In 2006 verscheen een van Kempowski ’s laatste boeken, ‘Alles umsonst’, dat in 2020 (eindelijk) in een Nederlandse vertaling verscheen. Het beschrijft de gebeurtenissen in januari 1945, wanneer in de zeer strenge winter de Russen aan de grens van de Oost-Duitse provincie Oost-Pruisen staan en dreigen op elk moment in de aanval te gaan. Oost-Pruisen was aan het begin van de oorlog de Duitse uitvalsbasis geweest voor de invasie van de Sovjet-Unie en de provincie bleef eerst een belangrijke voorpost en later een verdedigingsbastion. Omdat de provincie voor geallieerde vliegtuigen lastig bereikbaar was, werd het ook een toevluchtsoord voor tienduizenden Duitsers uit de grote steden die door de massale luchtbombardementen hun woning hadden verloren. En voor nazileiders die Berlijn niet langer veilig vonden. De streek lag dicht genoeg bij de Sovjet-Unie en de Duitse concentratiekampen om te zorgen dat de Oost-Pruisische bevolking dondersgoed wist welke misdrijven door de nazi’s waren begaan en hoe wreed de Russische reactie zou zijn. Al vanaf het begin is in het boek die angstige sfeer aanwezig over wat hen te wachten staat als de onvermijdelijke Russische aanval eenmaal begint.

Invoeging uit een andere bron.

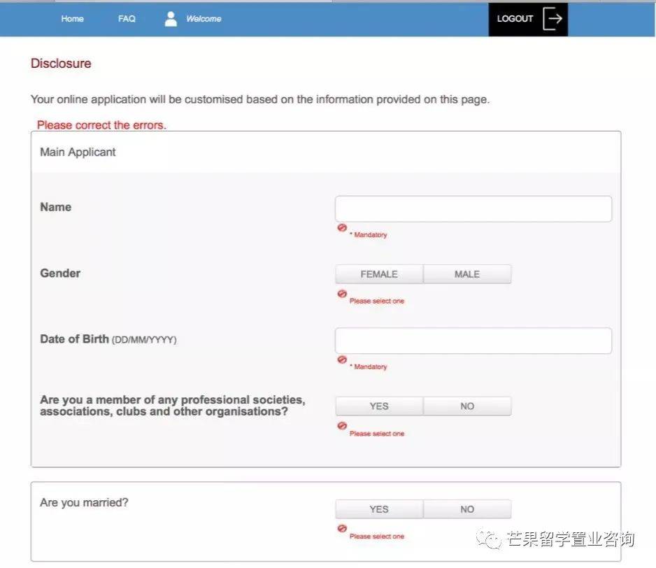
Task: Select MALE for Gender
Action: click(x=467, y=274)
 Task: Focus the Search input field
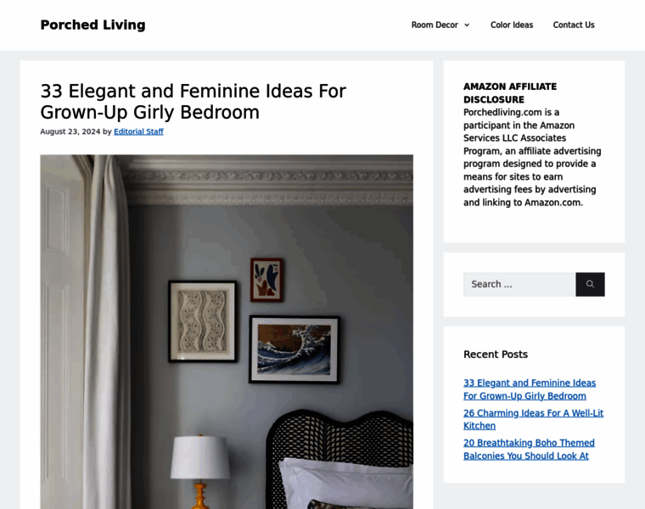(519, 284)
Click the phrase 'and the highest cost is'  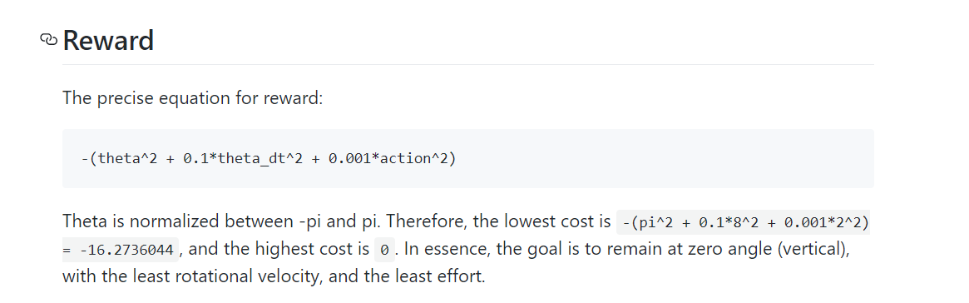coord(279,249)
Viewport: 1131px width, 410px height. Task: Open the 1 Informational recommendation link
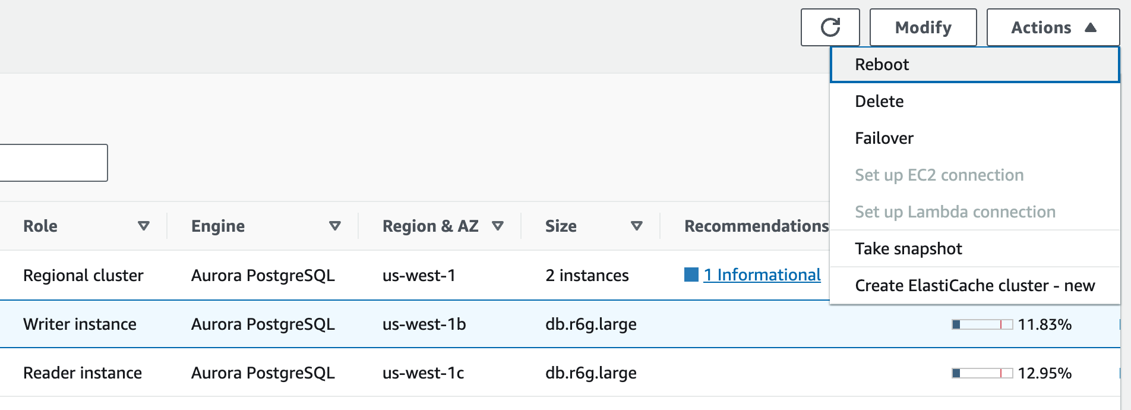[x=762, y=275]
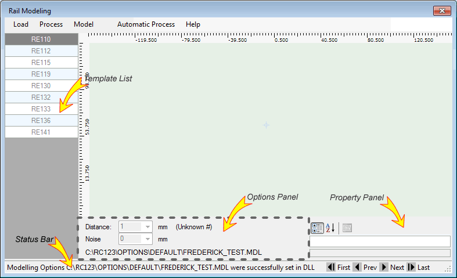Open the Model menu
457x278 pixels.
[x=84, y=24]
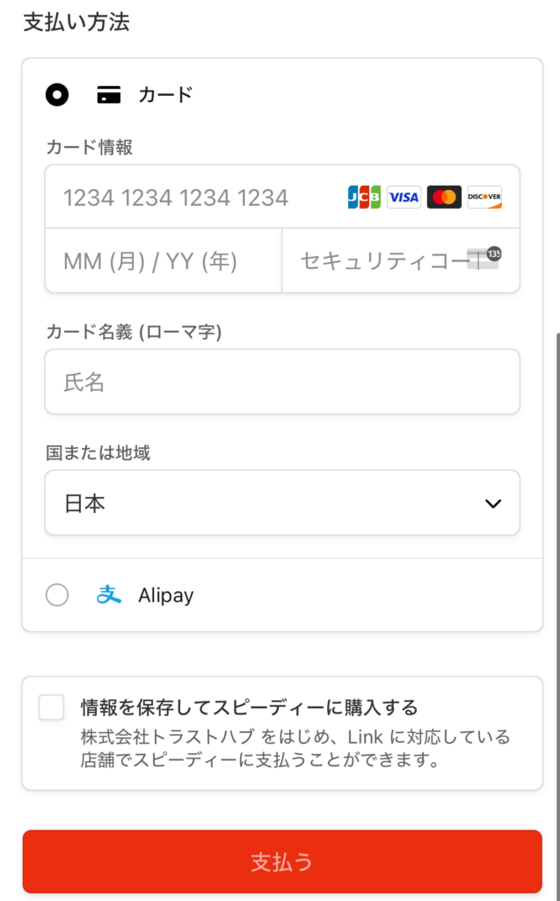Click the CVC security code hint icon
This screenshot has width=560, height=901.
(x=484, y=258)
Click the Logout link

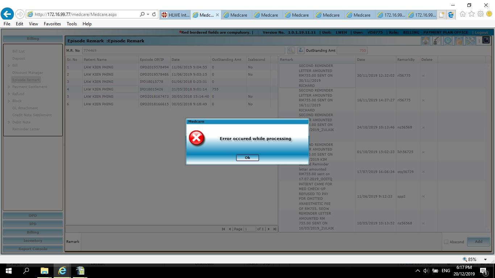[x=481, y=32]
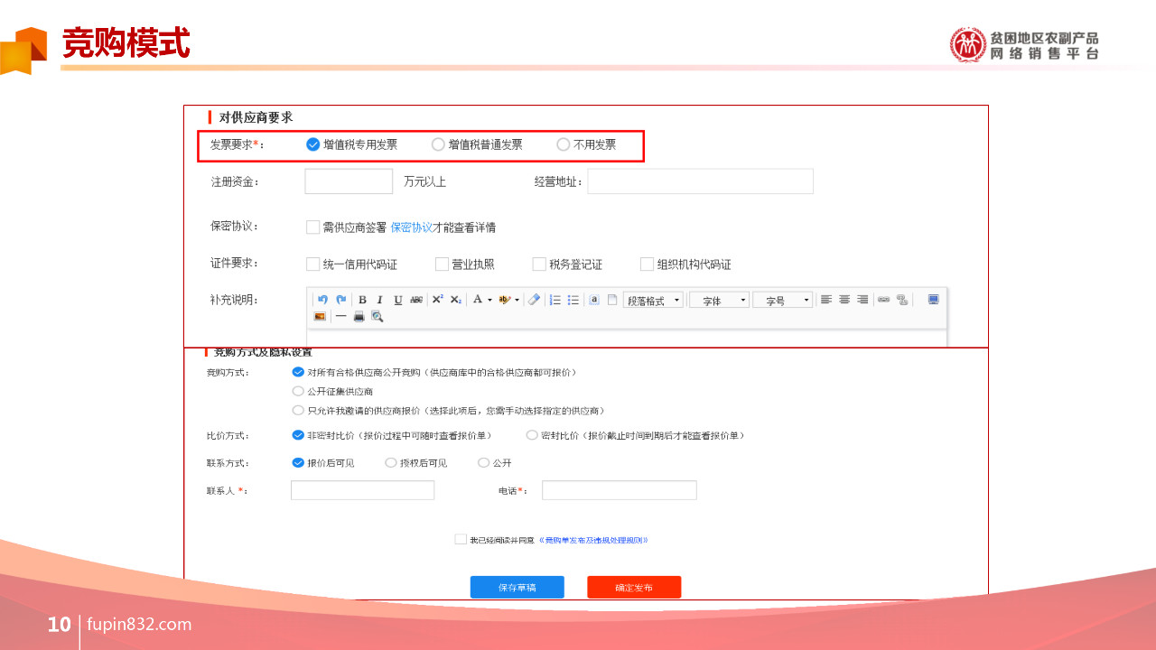This screenshot has width=1156, height=650.
Task: Click the red 确定发布 button
Action: [634, 587]
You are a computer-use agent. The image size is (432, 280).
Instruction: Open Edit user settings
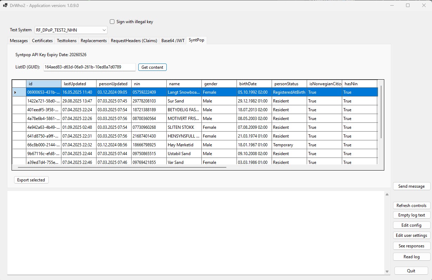click(411, 235)
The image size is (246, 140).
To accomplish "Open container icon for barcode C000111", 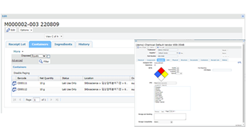I will pyautogui.click(x=14, y=83).
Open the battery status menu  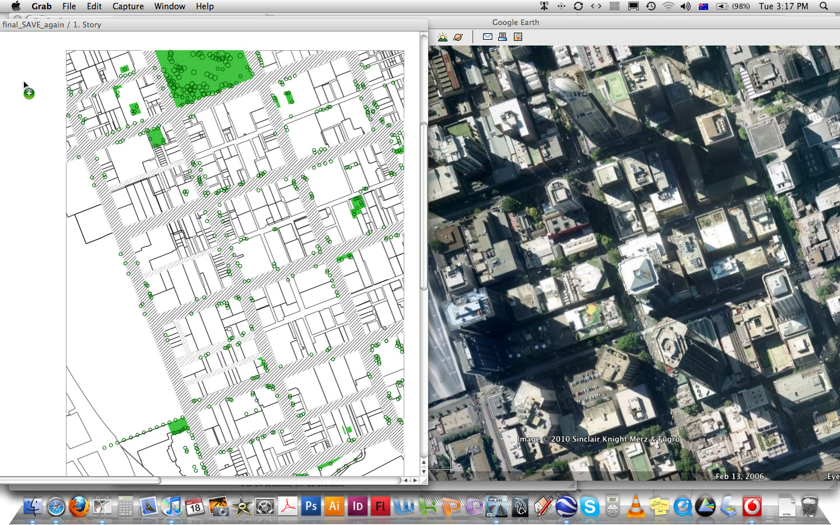point(721,6)
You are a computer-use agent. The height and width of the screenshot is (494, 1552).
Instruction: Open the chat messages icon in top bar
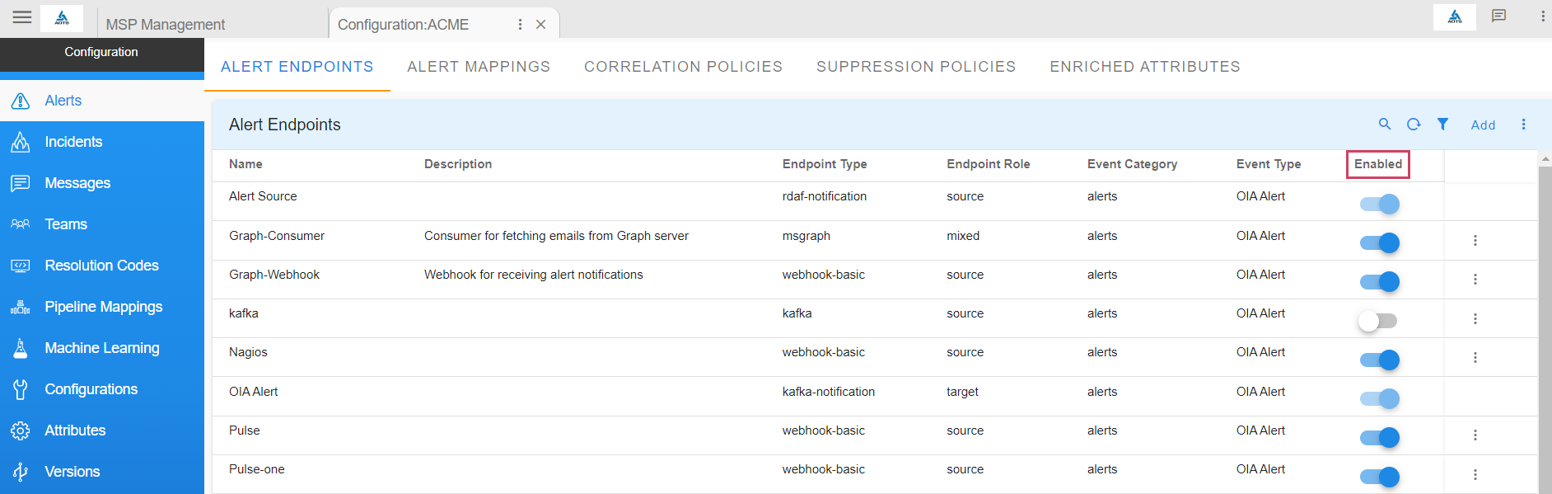[x=1498, y=16]
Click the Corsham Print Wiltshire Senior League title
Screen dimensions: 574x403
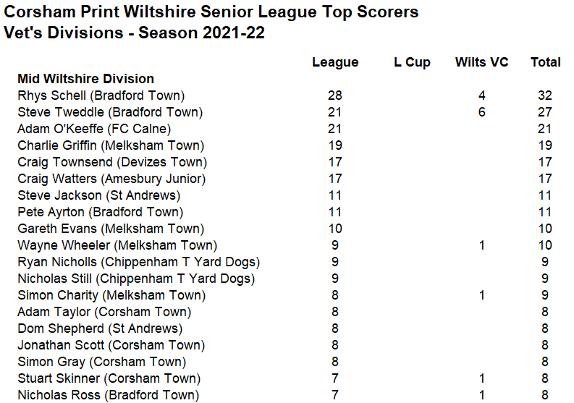211,12
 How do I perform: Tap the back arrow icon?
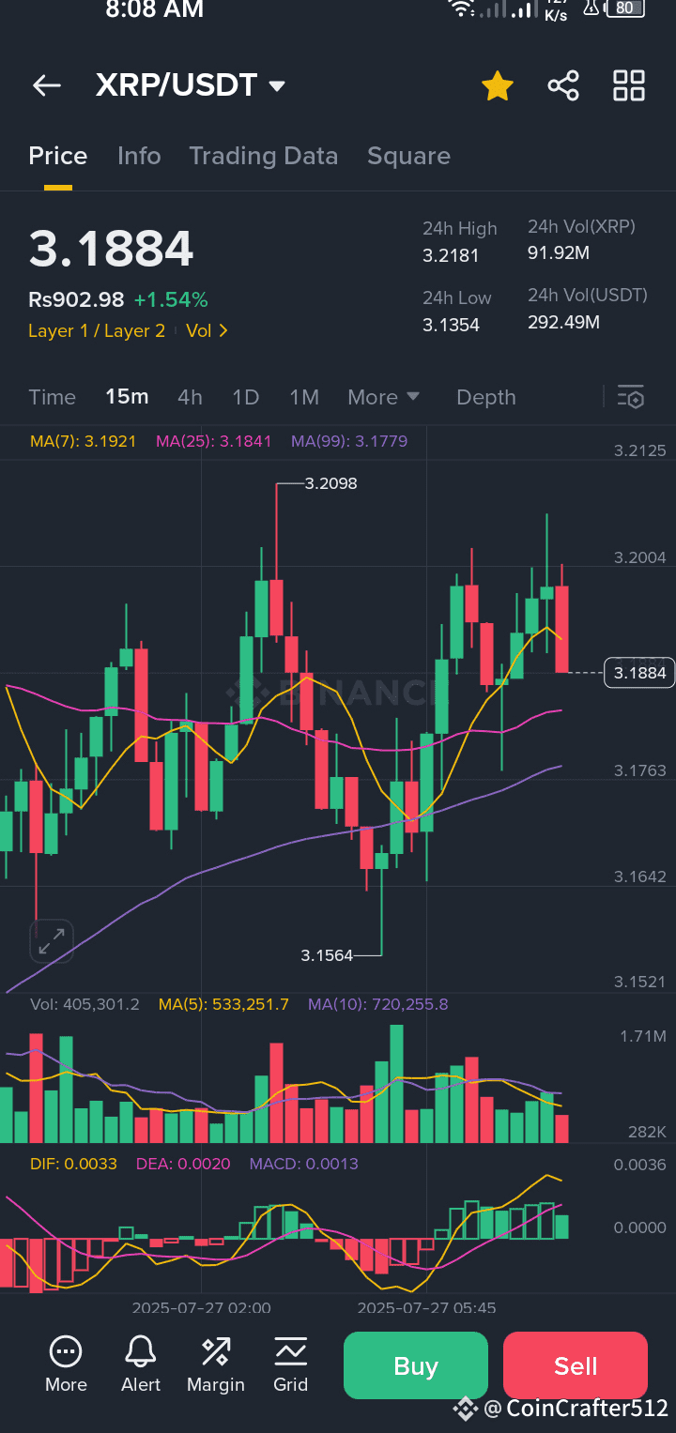tap(47, 86)
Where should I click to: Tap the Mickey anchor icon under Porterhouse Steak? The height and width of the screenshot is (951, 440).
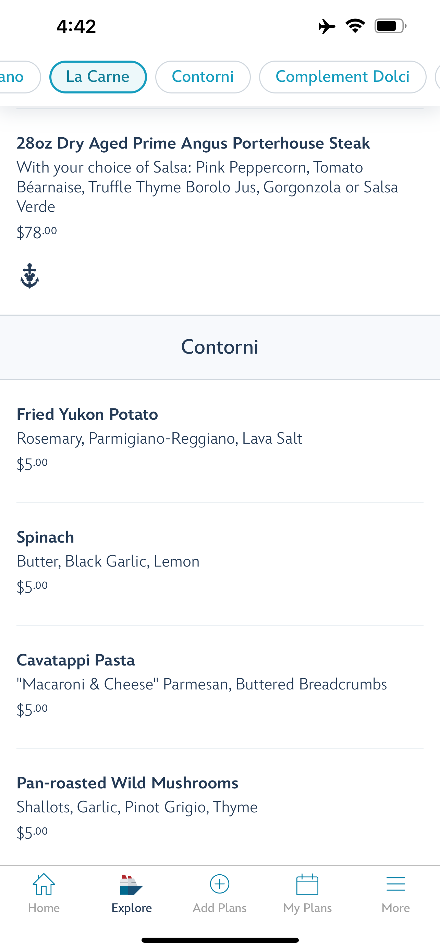tap(30, 276)
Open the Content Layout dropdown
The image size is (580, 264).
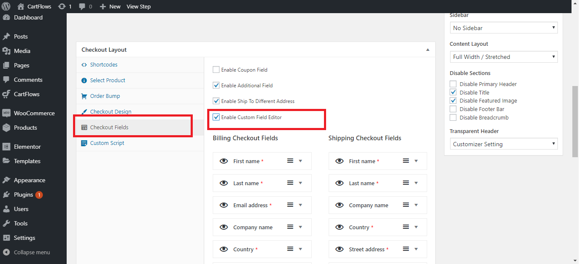tap(503, 56)
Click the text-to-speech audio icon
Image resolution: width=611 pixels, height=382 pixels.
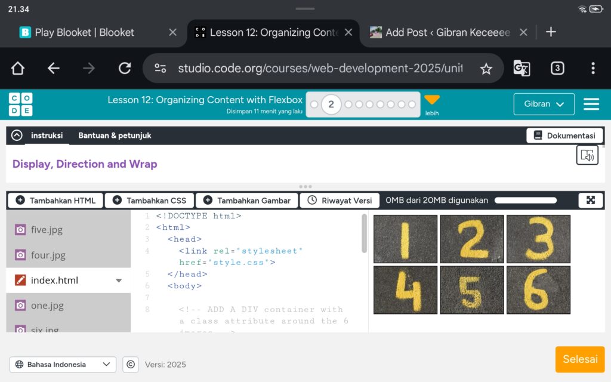pos(587,156)
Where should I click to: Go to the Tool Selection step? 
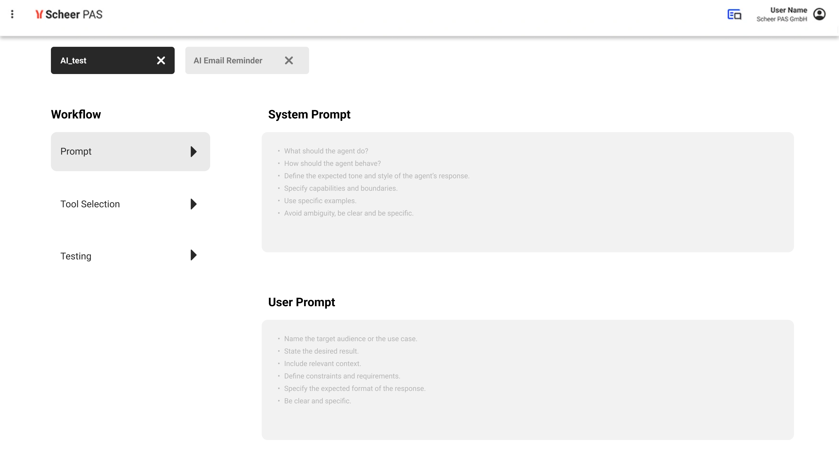(90, 204)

In het najaar van 1944 is al een klein deel van Oost-Pruisen bezet, maar vanaf januari 1945 wordt de rest van de provincie ondanks heftige Duitse tegenstand door de Sovjets onder de voet gelopen. Het werd de bevolking door de nationaalsocialistische autoriteiten verboden om te vluchten, maar nadat de nazileiding zelf was vertrokken, organiseerden complete dorpen karavanen van paarden en wagens om onder erbarmelijke winterse temperaturen een veilig heenkomen te zoeken, westwaarts. Niet verwonderlijk, want de Duitse propaganda had in bioscoopjournaals en kranten vanaf midden 1944 al gewaarschuwd voor de gruwelijkheden (plunderingen, massamoorden en massaverkrachtingen door Sovjetsoldaten) die de bevolking te wachten zouden staan en dat verzet tot het uiterste dus geboden was. Toen de Russen kwamen, was vluchten dus de logische stap. Honderdduizenden kwamen tijdens die barre tochten om het leven: door beschietingen door de Russen, vanwege de winterse kou en het gebrek aan voedsel of door activiteiten van de Wehrwolf-organisatie, die verbeten jacht maakte op deserteurs, plunderaars en iedereen van wie hen het gezicht niet aanstond.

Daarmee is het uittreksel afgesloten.